Édouard avait compris.

— Et vous réfléchiriez aussi !… jeta-t-il.

— Vous voulez dire que M. le comte réfléchira !… rectifia-t-elle en exhalant un soupir qui me parut plein d’un espoir soudain.

Toutes les rides de son visage remontèrent, Elle souriait.

— Ces automobiles, s’écria-t-elle, c’est vraiment merveilleux ! Vous parlez de coucher à Laval ou au Mans, comme si c’était la porte à côté.

Cette réflexion d’un autre siècle faillit nous donner le fou rire à tous deux. Où étions-nous ?

— Vous n’avez pas d’auto ?… demanda mon frère.

L’exclamation de Mlle Tuache nous stupéfia.

— Une automobile ?… Ici ?…

— Alors, vous ne sortez jamais de…

— Dam non ! Jamais !

Édouard s’intéressait prodigieusement tout à coup.

— Et vous vivez toute l’année dans ce château avec M. de Bocquensé ?… demanda-t-il en pinçant les lèvres.

Très digne :

— Et sa famille, monsieur !

— Ah ! Il a une famille ?

Elle sentit sans doute, que, pour faciliter le marché, la tactique était d’être aimable.
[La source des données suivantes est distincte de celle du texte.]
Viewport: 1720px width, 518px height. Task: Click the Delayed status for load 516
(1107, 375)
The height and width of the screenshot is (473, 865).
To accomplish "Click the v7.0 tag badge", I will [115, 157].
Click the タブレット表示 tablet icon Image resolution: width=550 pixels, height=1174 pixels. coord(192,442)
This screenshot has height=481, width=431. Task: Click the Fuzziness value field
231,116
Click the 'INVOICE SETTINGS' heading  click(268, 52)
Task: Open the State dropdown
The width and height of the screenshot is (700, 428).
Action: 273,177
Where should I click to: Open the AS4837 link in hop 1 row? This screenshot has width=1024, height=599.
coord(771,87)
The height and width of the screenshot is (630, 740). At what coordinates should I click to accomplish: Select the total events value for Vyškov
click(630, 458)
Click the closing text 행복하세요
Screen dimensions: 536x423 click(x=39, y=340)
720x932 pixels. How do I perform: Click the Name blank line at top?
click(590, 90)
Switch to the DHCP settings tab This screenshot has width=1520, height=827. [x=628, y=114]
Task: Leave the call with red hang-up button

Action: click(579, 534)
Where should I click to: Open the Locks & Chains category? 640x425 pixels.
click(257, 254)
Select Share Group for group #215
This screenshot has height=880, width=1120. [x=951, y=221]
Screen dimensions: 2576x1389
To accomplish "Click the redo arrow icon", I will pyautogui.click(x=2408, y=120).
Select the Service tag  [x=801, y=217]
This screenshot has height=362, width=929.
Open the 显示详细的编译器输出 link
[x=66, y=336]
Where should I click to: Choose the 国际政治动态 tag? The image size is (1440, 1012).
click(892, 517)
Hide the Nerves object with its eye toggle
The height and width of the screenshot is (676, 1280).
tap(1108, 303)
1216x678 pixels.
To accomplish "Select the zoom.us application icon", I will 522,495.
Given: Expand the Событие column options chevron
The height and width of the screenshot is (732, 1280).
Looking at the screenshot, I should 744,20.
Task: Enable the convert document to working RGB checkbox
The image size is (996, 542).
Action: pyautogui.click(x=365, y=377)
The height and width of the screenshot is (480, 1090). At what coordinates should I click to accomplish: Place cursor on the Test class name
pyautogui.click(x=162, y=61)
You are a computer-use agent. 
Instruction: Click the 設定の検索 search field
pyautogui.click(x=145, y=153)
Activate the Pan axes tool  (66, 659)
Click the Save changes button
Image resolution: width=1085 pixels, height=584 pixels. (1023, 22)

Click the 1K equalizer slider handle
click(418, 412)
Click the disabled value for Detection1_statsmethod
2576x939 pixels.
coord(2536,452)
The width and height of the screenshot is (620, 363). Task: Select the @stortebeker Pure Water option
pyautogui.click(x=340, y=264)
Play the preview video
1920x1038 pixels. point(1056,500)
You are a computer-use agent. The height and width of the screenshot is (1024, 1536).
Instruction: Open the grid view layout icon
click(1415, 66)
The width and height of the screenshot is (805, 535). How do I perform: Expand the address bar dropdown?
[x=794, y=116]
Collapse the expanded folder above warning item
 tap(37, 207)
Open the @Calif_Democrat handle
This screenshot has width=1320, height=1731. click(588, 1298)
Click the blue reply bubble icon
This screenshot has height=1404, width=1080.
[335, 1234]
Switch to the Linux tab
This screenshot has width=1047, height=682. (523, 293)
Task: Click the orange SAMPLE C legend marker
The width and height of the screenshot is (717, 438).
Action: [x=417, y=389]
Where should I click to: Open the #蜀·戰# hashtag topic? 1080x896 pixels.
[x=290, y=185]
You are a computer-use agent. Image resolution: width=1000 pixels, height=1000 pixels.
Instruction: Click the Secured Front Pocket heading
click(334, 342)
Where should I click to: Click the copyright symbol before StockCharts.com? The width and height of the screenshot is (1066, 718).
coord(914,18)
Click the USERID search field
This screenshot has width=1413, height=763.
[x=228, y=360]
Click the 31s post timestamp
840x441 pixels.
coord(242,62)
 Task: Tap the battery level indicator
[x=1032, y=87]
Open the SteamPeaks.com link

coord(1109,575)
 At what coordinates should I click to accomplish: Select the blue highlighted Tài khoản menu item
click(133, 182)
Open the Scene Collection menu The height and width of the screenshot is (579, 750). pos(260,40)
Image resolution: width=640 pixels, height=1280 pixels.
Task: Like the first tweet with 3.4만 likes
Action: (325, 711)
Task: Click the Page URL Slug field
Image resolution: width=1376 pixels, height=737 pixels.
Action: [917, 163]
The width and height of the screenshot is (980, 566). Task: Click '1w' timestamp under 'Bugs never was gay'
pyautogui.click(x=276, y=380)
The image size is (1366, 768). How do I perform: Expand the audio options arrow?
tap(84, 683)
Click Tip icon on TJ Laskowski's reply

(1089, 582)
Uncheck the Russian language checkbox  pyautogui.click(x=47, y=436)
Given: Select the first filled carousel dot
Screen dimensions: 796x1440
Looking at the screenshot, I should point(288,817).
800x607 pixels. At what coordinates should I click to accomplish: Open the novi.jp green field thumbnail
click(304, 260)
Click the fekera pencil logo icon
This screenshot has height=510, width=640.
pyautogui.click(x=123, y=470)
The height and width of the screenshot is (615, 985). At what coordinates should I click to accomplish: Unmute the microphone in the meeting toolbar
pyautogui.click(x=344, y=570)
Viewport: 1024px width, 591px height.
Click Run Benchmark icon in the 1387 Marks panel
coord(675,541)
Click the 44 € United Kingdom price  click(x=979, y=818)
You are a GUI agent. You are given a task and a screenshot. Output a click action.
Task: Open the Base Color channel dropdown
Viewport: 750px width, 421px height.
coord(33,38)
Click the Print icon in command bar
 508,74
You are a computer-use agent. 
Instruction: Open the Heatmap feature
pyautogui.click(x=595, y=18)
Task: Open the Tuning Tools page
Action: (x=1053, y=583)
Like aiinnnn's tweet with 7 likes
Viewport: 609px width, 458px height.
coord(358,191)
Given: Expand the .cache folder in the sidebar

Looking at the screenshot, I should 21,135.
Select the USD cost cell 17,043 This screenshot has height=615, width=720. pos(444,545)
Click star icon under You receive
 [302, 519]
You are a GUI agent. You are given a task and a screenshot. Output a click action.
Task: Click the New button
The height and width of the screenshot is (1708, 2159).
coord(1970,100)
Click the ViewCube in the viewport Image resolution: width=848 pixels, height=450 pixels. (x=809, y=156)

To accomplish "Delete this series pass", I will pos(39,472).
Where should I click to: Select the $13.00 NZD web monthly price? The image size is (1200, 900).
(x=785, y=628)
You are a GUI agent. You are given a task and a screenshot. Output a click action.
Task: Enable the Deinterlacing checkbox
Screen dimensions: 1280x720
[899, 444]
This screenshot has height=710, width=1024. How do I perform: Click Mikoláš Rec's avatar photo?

Toujours souriante, elle développa :

— Le comte a la comtesse, d’abord, puis deux filles qui lui restent, car l’aînée est au couvent.

Elle hésita, finit par ajouter avec un retard :

« Et puis son fils.

Et, brusquement volubile :

« C’est pour faire l’éducation du jeune Thibault que je suis venue autrefois ici. Il lui fallait un précepteur, puisque ses parents ne voulaient pas des collèges, et, en même temps, la présence d’un homme à la Quinteharde n’était guère admissible. Moi, je me destinais au professorat, après mes longues études et tous mes diplômes. Mais je devais faire toute ma carrière dans cette famille. Je me suis intéressée à mon élève, puis à ses sœurs… Et puis, la comtesse est malade… Personne ne dirigeait la maison… Enfin, voilà des années que je suis ici. C’est ce qui vous explique l’intérêt que je prends à…

Par crainte d’aller trop loin, elle s’arrêta court.

— Ah ! oui ?… répétait Édouard.

Je sentis la conversation terminée.

— Alors, mademoiselle, à demain ! de bonne heure dans la matinée, cela vous va-t-il ? Car nous devons être rentrés à Paris avant la nuit.

— À l’heure que vous voudrez ! À six heures tout le monde est debout.

Mon Dieu ! Six heures ! Quelle vie menaient-ils donc, ces gens-là !

Sur les trois marches du perron, les mains se tendirent. Les chiens n’étaient plus là. Le charivari des oiseaux s’entendait. Le crépuscule allait commencer. Nous n’avions pas revu le maître de la maison.